Das Ledigenheim im Münchner Westend
Wohnungsmangel
Nicht nur heutzutage besteht in München ein akuter Wohnungsmangel. Ein weitaus schlimmerer Zustand herrschte am Ende des 19. Jahrhunderts, bedingt durch die Industrialisierung und das Anwachsen der Bevölkerungszahl. „1852 überschritt die Einwohnerzahl der Stadt die Grenze von 100.000, wodurch sie zur Großstadt wurde. 1883 hatte München 250.000 Einwohner, bis 1901 verdoppelte sich diese Zahl auf 500.000. Damit war München nach Berlin und Hamburg die drittgrößte Stadt im Deutschen Reich.“ https://de.wikipedia.org/wiki/Einwohnerentwicklung_von_M%C3%BCnchen abgerufen am 10.12.2022
Vereinsgründung
Angezogen durch den Bau der Eisenbahnlinie nach Augsburg und die Arbeitsplätze bei den Brauereien samt Zulieferern zogen immer mehr Arbeiter und Tagelöhner ins Westend. Diese unteren Bevölkerungsschichten lebten in erbärmlichen Verhältnissen mit sozialer Sprengkraft und brachten einen erheblichen Siedlungsdruck. Die Gründung der ersten Baugenossenschaften sollte Linderung bei der Wohnungsnot bringen. Einige sozial eingestellte, wohlhabende Bürger wollten ebenfalls Abhilfe schaffen. Sie gründeten einen gemeinnützigen Verein, der nach den Vorbildern in London, Wien und Berlin die Schaffung von menschenwürdigen Unterkünften vorantreiben sollte. In Paragraf eins der Satzung, aus dem Jahr 1913, wird der Zweck des Vereins beschrieben: „Der Verein Ledigenheim München (e.V.) verfolgt den Zweck, zur Verbesserung der Wohnungsverhältnisse der männlichen ledigen Arbeiter, sowie der ihnen wirtschaftlich gleichstehenden Berufsklassen, überwiegend der versicherungspflichtigen Personen, in München beizutragen. Er sucht diesen Zweck zu erreichen, durch Schaffung von Ledigenheimen, in welchen unter Verzicht auf Gewinn den Angehörigen der vorerwähnten Berufsklassen Unterkunft und Verpflegung gewährt werden soll.“ Im Aufsichtsrat saß unter anderem auch der spätere Architekt des Ledigenheims, Theodor Fischer.
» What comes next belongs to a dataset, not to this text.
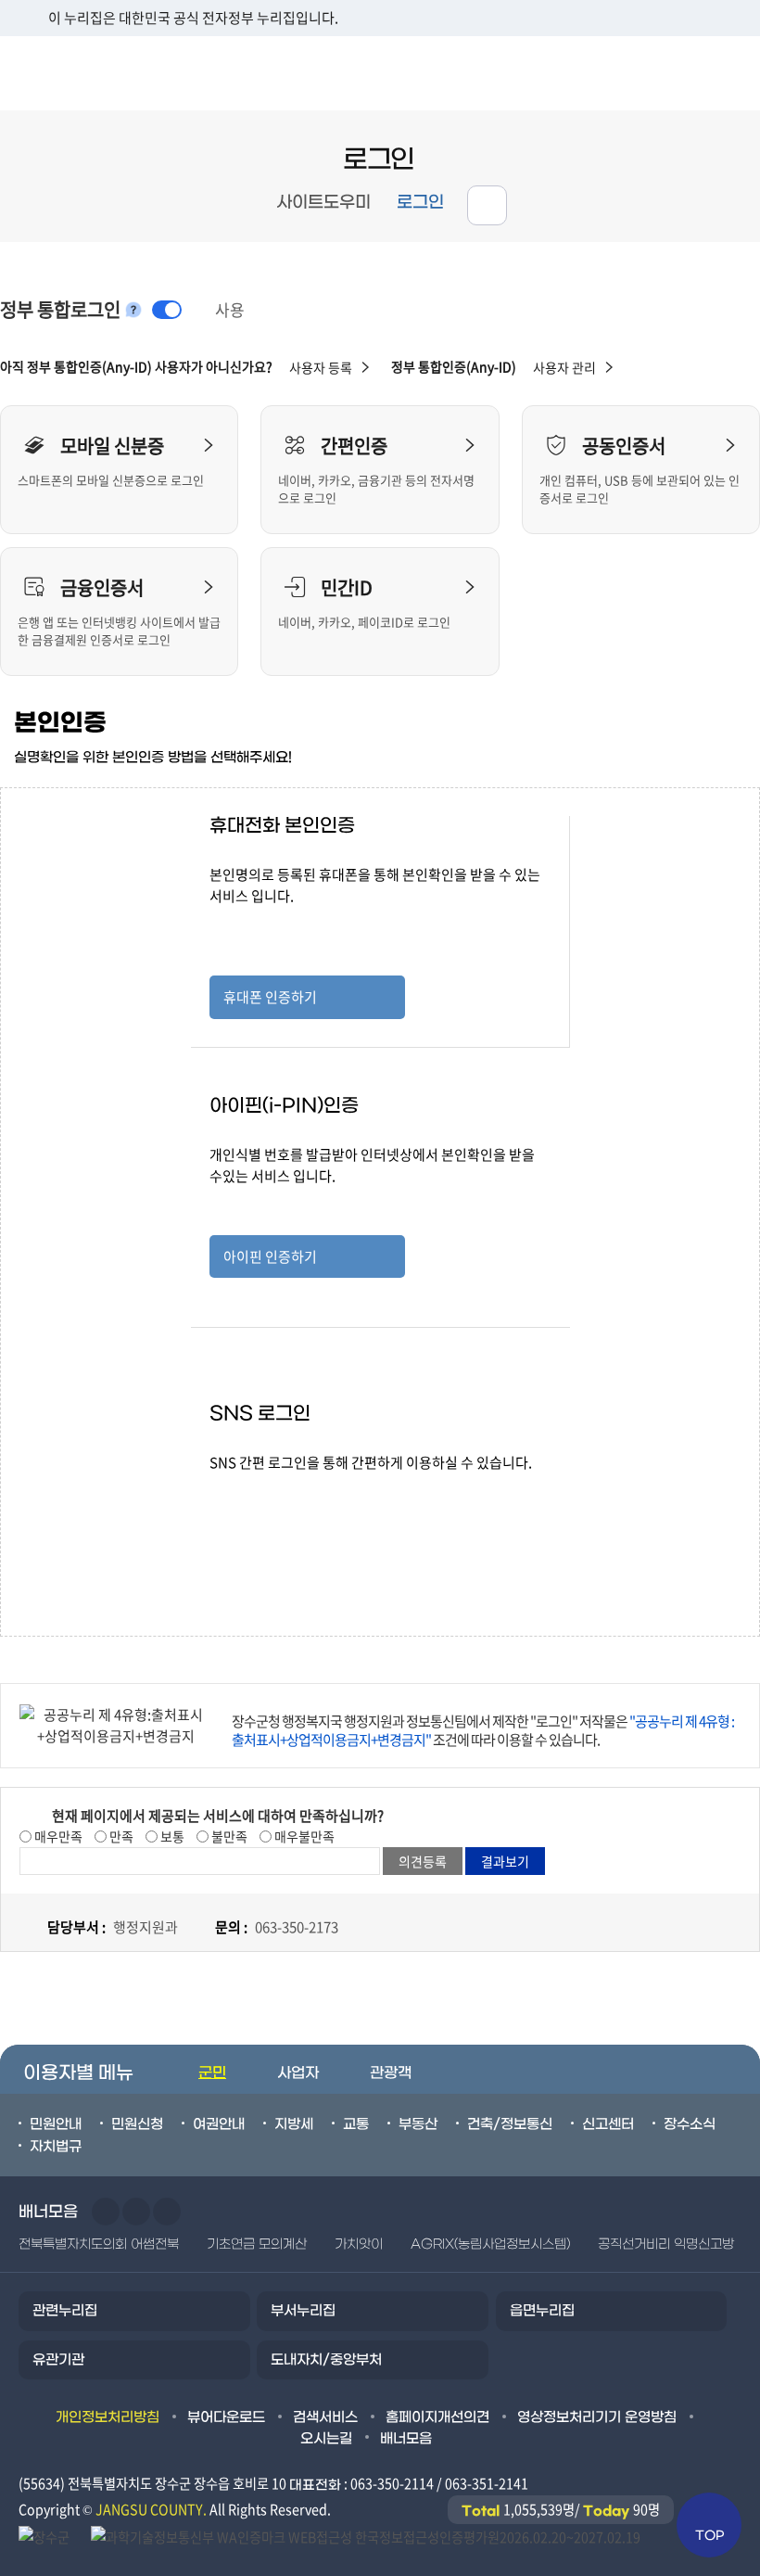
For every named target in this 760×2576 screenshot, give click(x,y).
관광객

Dank einer großzügigen Spende des Vereinsmitglieds Freiherr Theodor von Cramer-Klett konnte ein geeignetes Grundstück in der Bergmannstraße direkt gegenüber der bereits 1891 errichteten Bergmannschule gekauft werden. Der Ausbruch des Ersten Weltkriegs und die danach einsetzende Inflation verhinderten jedoch den Baubeginn. „Seit 1918 legte der Münchner Stadtrat jährlich ein Bauprogramm von mehreren Millionen Mark auf, dessen Mittel vor allem den Münchner Wohnungsbaugenossenschaften, -vereinen und -gesellschaften zugutekamen.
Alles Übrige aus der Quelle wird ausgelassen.